Unison and the TUC say local authorities must give their lowest-paid staff the accredited £7.85-an-hour needed for people to afford a decent standard of living in 2014.
None of the region’s councils are yet paying the living wage and it comes a year after the TUC called on civic bosses to lead the way and to consider the “ripple effect” a wage boost would have.
As a result, the North East is missing an opportunity to boost the region’s spending power and to lift its people out of poverty, union leaders say.
It comes as record numbers of people turn to food banks for help and in-work poverty continues to grow.
Neil Foster, Policy and Campaigns Officer for the Northern TUC, said: “There’s no denying the fact that there are more councils paying a living wage in Yorkshire than there are in the North East.
“If we’re to tackle issues like child poverty then that inevitably means addressing poverty pay and lifting low family incomes.
“A living wage isn’t just the right thing to do morally but will boost the spending power of many local people, get money in tills and support local economies. Unions across the region are pressing councils to do what they can to deliver fairer pay in the face of diabolical cuts from the Coalition government.”

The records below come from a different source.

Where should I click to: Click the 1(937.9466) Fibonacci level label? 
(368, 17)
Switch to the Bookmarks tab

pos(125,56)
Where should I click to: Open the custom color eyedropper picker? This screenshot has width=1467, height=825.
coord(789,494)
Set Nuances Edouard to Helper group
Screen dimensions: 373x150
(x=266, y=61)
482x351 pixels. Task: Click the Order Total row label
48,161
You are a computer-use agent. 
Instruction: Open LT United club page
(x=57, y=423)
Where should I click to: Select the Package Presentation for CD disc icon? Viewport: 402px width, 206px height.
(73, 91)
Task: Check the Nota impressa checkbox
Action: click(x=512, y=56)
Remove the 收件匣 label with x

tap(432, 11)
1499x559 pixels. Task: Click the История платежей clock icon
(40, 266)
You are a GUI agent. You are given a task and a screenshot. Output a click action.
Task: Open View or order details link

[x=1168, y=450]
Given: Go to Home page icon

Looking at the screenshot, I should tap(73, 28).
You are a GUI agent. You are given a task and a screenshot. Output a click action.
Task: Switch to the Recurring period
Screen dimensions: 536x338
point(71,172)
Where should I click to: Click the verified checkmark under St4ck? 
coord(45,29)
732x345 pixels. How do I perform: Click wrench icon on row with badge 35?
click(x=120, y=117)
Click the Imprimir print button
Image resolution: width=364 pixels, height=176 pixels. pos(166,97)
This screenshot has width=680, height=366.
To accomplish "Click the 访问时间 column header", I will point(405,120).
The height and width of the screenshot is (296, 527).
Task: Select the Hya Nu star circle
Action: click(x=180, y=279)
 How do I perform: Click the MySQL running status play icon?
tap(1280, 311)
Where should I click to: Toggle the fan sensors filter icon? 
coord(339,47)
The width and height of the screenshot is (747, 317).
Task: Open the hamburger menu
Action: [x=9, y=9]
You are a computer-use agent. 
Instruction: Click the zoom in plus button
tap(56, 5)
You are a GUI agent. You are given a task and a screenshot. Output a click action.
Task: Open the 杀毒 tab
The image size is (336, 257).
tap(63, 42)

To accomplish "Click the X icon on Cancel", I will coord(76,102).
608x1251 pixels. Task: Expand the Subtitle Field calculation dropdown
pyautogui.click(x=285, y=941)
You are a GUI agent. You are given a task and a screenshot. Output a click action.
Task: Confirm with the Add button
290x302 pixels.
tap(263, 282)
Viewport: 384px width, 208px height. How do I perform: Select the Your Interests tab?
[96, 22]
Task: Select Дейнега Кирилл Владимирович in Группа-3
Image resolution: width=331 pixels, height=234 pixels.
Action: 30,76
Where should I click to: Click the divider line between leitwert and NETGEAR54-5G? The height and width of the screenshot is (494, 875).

Clare Williams, Unison’s regional convener, added: “The reality is that this region has been the hardest-hit by the current Government’s austerity measures and we have faced much harsher spending cuts than other regions.
“The progress we have made is to be welcomed but we want to make more progress towards getting the nationally accredited living wage.
“This region has a very high level of in-work poverty and quite low wages across the patch and one of the highest rates of children living in poverty.
“It would be a very positive step for councils to adopt the living wage.
“It would lift people out of the poverty they are currently living in and make them more financially secure.”
Newcastle City Council said it will pay its staff £7.75-an-hour, up 20p from the current rate of £7.55 while South Tyneside Council said it will pay £7.11 from April 2015.
Both Newcastle and South Tyneside councils have said they are committed to paying the full living wage but say austerity measures are crippling local authorities’ funds.
Deputy Leader of Newcastle City Council, Councillor Joyce McCarty, said: “We are committed to increasing the Newcastle Living Wage to the national rate over the next two years. We believe that a living wage is good for business and good for Newcastle and we are encouraging all employers across the city to guarantee it for their staff.”
Councillor Ed Malcolm, Lead Member for Resources and Innovation at South Tyneside Council, said: “Of course we would have liked to implement the full living wage with immediate effect but given the unprecedented cuts imposed on the authority we have had to take a prudent approach.
“When we have further information on our future funding, we will sit down with our trade union colleagues to consider the affordability of implementing the full Living Wage from 2016 with a view to eliminating low pay across the Council’s workforce.”
Gateshead pays its lowest paid staff £6.90-an-hour while councils in Durham, North Tyneside and Northumberland have said they are working towards introducing a living wage.
Grant Davey, Leader of Northumberland County Council, said: “As a council we have aspirations to adopt the living wage by the middle of next year but there is still more work to be done to be able to achieve this. We also need to take account of the authority’s budget as we must continue to protect vital services which are being threatened by government cuts.”